“Slowly like Someone who puts Flowers in a coffin” (Mia Couto)
I kept thinking about the mother looking at the empty crib

Some days ago I witnessed a scene that touched me. I was at a certain place when a woman and a young man appeared. The woman asked the girl who was attending me the contact of someone because she wanted to offer the crib and stroller of a baby who barely used them. It sounded like a punch to my stomach. The death of a little baby will always be a very sad thing.
The young man just looked at the floor in silence, he must be the father of the little baby, for sure. I kept thinking about the mother looking at the empty crib. The woman spoke with the property of those who are strong. She offered the cradle naturally as if it were a mere object, but this did not mean that she did not suffer. No. I have already learned that there is a huge gap between a pain buried deep in the chest and what we externalize.
This fact left me speechless for the moment and it would have served me to reflect a little, that’s all. But just that day I had read a sentence by Mia Couto making a comparison: “… slowly like someone who puts flowers in a coffin.” As a cherry brings another cherry, I remembered the little baby. I am always touched when I see how people deal so carefully with dying babies or even adults. They do everything as delicately as if they were going to feel pain, suffer, or cry.

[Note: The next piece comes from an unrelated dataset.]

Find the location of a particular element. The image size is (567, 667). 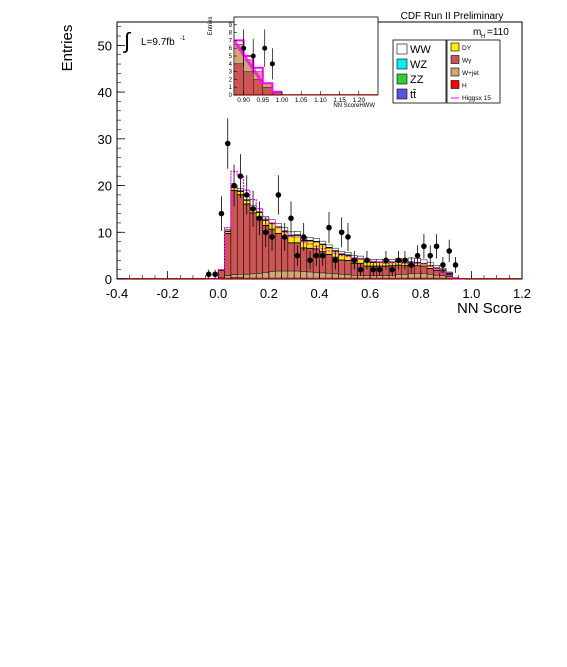

legend-label: Wγ is located at coordinates (467, 62). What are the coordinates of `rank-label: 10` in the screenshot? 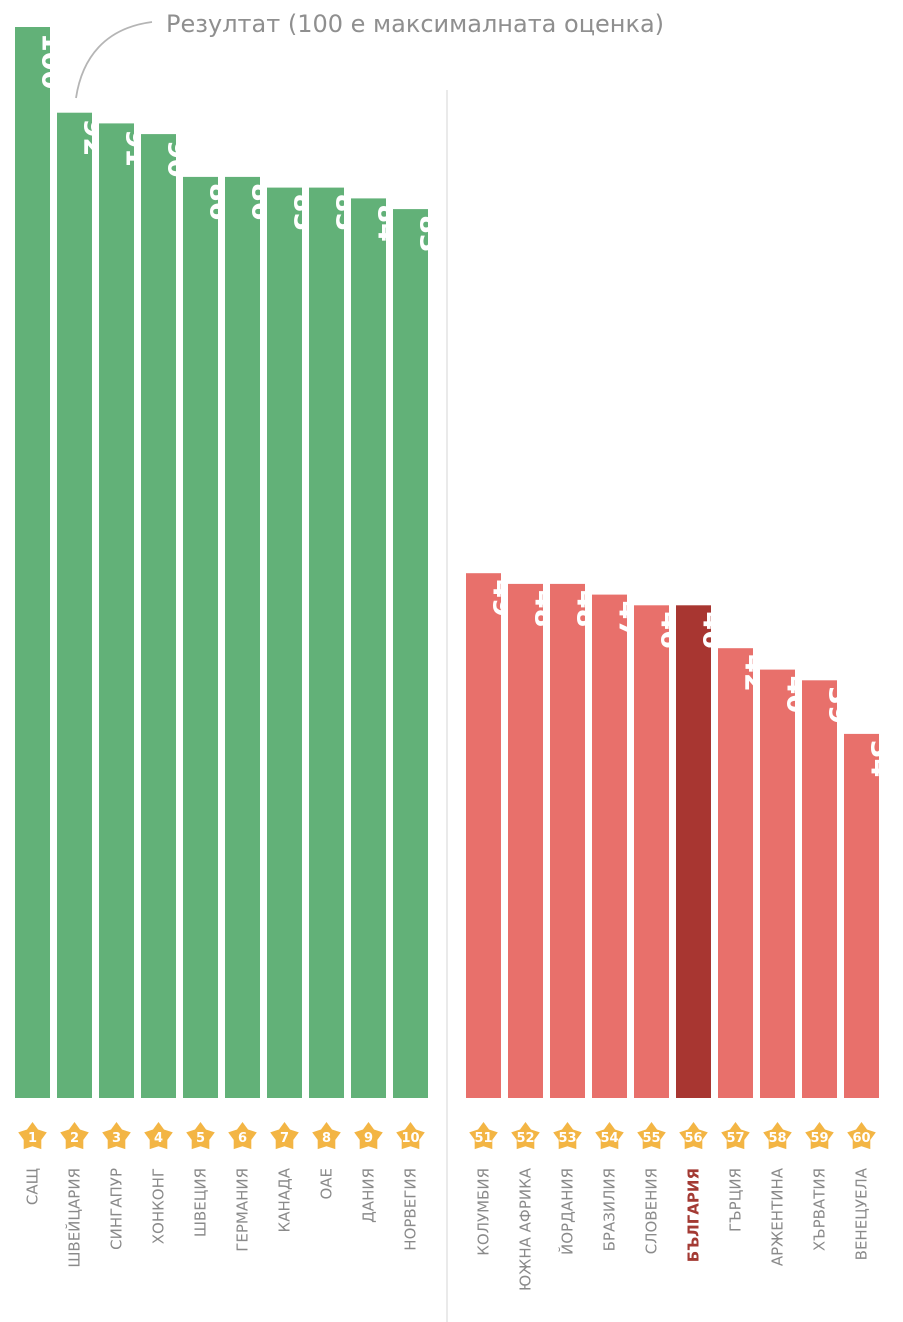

The little baby brought the memory of my brothers and my husband wearing my dead father, stretched out on that cold stone of the hospital morgue, while we, me and my sister, in tears, were embraced by relatives. And everything brought a greater reflection. This moment of dealing with the lifeless body does not support words, it is charged with a tacit silence because anything that is said will be unnecessary or inappropriate. What move us to take care of the body that no longer feels pain? It is respect. Respect with death, respect for the person who left life. We take care of the lifeless bodies as if we poured all our love on them and so it is.
It is impossible to put flowers in a coffin hastily. It is the final farewell. It is the final task when the family arranges each flower, everything delicately. Everything we lacked in life we completed in death. In front of a beloved person lying lifeless in a coffin, we bring out the whole life, everyday fact, every laugh, every sadness. And each flower symbolizing a desire to say something that was not said, an unforgivable absence, a harsh word that came out unintentionally, in short, each flower symbolizing a gesture of love.
We are humans, it is impossible to live without hurting, without pain and wounds and facing death we realize we can never do anything else. And finally, one last cherry appeared. I remembered that by side of my dead father there was a deceased young man and two sisters crying for him. We hugged the girls and comforted each other. There we were people who suffered and our pain was just one. We never knew who they were, but that fact was registered in my mind.
Anyway, life is beautiful and very precious, but many times for me it doesn’t seem beautiful, either ugly, or happy, or sad. Often life seems to be just difficult.